Source excerpt:

________________________________________

The bands that typically push “modern” in order to make forward progress are unsigned bands that make albums with a seasoned producer, who takes the band under his/her wing to try and make a record that pushes the envelope of “now.” Since there is no label involved, “now” is no longer a constraint and “tomorrow” can be attempted at minimal risk. In these cases, the band will oftentimes be signed with its first record left as is.
The record company that happens to sign a band with a finished record is always sure to put out a press release stating that the band’s record was actually the band’s demo-even though the demo was likely made by the same guy the label just hired to make a record for them. Guys who make records don’t make demos. They make records that are meant to be signed as records. But labels don’t sign bands with records-they sign bands with demos and then decide whether they want them to make a record or use the demos. It’s all very fucked up and defies logic.
The most humorous part of this process of making records (or sad, depending on your perspective) is when the record company Mooks want the record to have a certain sound. The Mooks can’t make a record, so they hire a producer and then try to describe what they want the record to be to the producer. Usually Mooks choose very odd words for these descriptions, like happy or green or icy. Then when you think you’ve finally come to understand what the hell a Mook means, half the time it turns out the Mook wanted the complete opposite of what he asked for. The other half of the time the Mook just out and out changed his mind because the Marketing Mook told the A&R Mook they can’t get the song on radio. Oops!
Then, of course, there are the conflicting Mook opinions, but I won’t get into that right now. Basically, you can’t listen to the Mooks at all because they’ll fuck you up every time. Of course, then there’s the catch-22 of this whole operation. Most producers are desirous to deliver an album that the Mooks are happy with, because they want to be hired again. So producers are typically interested in what the Mooks want, and oftentimes cover all the bases by recording what are essentially several different options of productions-leaving it for the mixer to sort out and decide which production works best for the song.

________________________________________

Material provided:
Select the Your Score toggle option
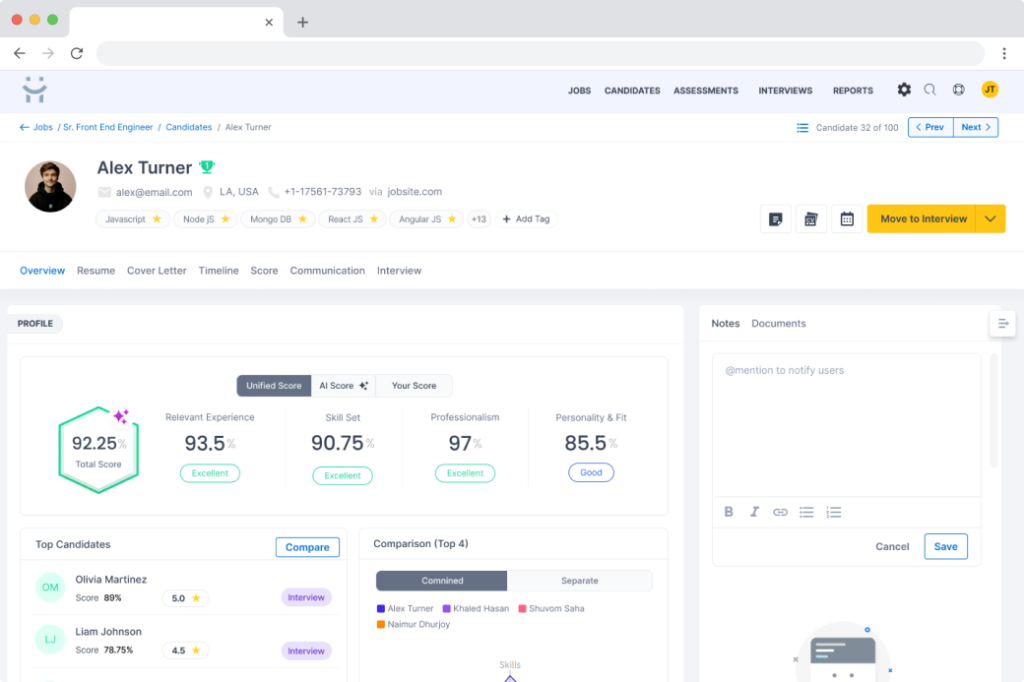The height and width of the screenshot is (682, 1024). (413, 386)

________________________________________

Goal:
Please extend the passage on producers and record-label "Mooks" by writing the next part after its final sentence.

Result of this task:
Don’t get me wrong. Not all producers are kiss-asses, and not all record company people are Mooks. That would be like saying that all black men have long dicks.
I’m not a Mook bigot or anything like that. Some of my best friends are Mooks! If I worked for a record company, which isn’t entirely implausible, I might even be a Mook myself. If I were, I’d be damn proud of it!
Regardless of my futile attempts at disclaimers, what I have described in this diary certainly isn’t unusual in this business.
I can’t really blame record companies and producers for capitalizing on what is basically a musical fashion trend. Logic dictates, if the fashion is hot, then that is the product the company should put out. Right? Unfortunately, this practice is done to such extremes that all music comes out sounding the same as everything else in its genre. This leaves little room for diversity in sound and music. Even if a producer does make a record that strays from the current trends, or is possibly unique in some way, the record companies are sure to put the productions through a sort of homogenization process. I call them mixing factories, in which one of five highly paid major label mixers stamps out mixes just like his last, with little regard toward the music or the production. No record is treated differently from the next. The homogenization process doesn’t stop there though. The record must then be sent to a mastering engineer.
These days, the mastering engineer views his job as one of placing an identifiable sonic imprint on the record. More importantly, his job is to be sure that the record is “loud.” So the mastering engineer proceeds to stamp out every last bit of dynamic range by using what is called a brick wall limiter. Imagine what would happen to you were you to be stopped at a high rate of speed by a brick wall. SPLAT! Well, it’s no different when music hits a brick wall. The music becomes flattened, all depth is removed, and all changes in volume eradicated.
With the dynamic range reduced to the point that the soft parts are the exact same volume as the loud parts, the mastering engineer has accomplished what is referred to in this industry as “loud.” Some mastering engineers, in an effort to make their records louder than the next, will make a record so loud it actually clips, which is a generally undesirable form of distortion (although there are certainly exceptions). Making records loud has become like a competition of sorts. But since little good comes of this competition, and since it has been greatly destructive to the overall quality of records, we call it a war. A loudness war; and we’re in the middle of one now.
Interestingly, as these mastering engineers are making records loud, they are all the while complaining about how loud records are destructive to the quality of a recording. I don’t blame them for complaining-it’s true. Unfortunately, if they don’t make their records loud, the record companies, the producers, and even the engineers will oftentimes bring their records to someone who will.
As I was listening to the guitar sound emanating from the speakers, I felt that it was a beautiful sound, and certainly believed it would have been appropriate for some song on the record-unfortunately, not this song. But we had been through this already, which is why we picked the Mesa Boogie after careful deliberation and much discussion. Meanwhile, Willy was pacing nervously, asking me if I thought that Yore’s sound was modern, and asking me why Yore wasn’t using the Mesa Boogie.
“I don’t know,” I replied.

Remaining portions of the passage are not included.